Pembroke Pines Police Officer Joey Cabrera, 29, was first to answer the call for help and wrangled the reptile until backup arrived.
“They originally thought it may have been hit by a car, but it showed no sign of injury and was moving quite rapidly when trying to get away from Officer Cabrera,” police spokeswoman Amanda Conwell said Friday. “It may not have caused an accident if someone hit it, but anyone swerving to avoid it could have crashed.”
Cabrera grabbed hold of the tan and black snake that was the length of two tall men. He put the python in his patrol car for a trip to a police substation, where it was kept until a licensed snake trapper took custody of it and euthanized it, police said.
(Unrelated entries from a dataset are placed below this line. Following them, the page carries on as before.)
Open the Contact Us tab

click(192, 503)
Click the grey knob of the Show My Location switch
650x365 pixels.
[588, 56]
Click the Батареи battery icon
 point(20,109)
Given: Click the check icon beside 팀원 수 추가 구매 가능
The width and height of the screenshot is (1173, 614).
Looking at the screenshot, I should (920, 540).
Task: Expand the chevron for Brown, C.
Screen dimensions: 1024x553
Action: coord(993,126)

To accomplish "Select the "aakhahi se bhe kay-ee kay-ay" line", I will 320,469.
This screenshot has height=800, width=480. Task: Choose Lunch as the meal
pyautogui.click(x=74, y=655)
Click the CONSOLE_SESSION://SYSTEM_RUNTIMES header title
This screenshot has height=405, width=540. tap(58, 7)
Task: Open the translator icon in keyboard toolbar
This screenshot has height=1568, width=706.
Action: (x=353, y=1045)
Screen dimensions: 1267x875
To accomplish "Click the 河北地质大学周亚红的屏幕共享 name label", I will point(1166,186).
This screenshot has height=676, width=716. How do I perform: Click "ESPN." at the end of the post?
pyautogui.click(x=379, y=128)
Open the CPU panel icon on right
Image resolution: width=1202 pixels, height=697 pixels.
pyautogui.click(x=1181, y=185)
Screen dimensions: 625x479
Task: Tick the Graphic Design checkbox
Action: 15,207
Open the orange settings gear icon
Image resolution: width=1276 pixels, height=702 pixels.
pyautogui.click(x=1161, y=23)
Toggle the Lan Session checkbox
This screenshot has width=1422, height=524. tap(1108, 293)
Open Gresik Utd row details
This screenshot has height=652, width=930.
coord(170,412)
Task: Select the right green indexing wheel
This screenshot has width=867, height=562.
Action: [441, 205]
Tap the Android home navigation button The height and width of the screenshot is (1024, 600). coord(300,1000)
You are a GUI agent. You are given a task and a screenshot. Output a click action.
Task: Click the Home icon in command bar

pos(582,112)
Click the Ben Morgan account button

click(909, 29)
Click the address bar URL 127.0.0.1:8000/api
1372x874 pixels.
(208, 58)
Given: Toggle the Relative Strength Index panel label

But not before Officers Anthony Pagano, Tim Kincanon, and Jordan Forsythe joined Cabrera for a group photo with the wiggling reptile.
Cabrera joined the force in 2010. Thursday night’s python capture was not his first.
“He enjoys working with snakes and other wildlife, so he is happy to assist,” Conwell said.
Pembroke Pines police reminded the public that pythons pose a threat to local wildlife, pets and children.
Snakes of many types are common in Florida, can be avoided and should be ignored, police said.
But Burmese pythons are not native to Florida. Because they grow to such lengths, are strong and constrict their prey, they are a risk to wildlife, pets and children. Pythons and other non-native species may be reported to the Florida Fish and Wildlife Conservation Commission’s hotline at 1-888-483-4681.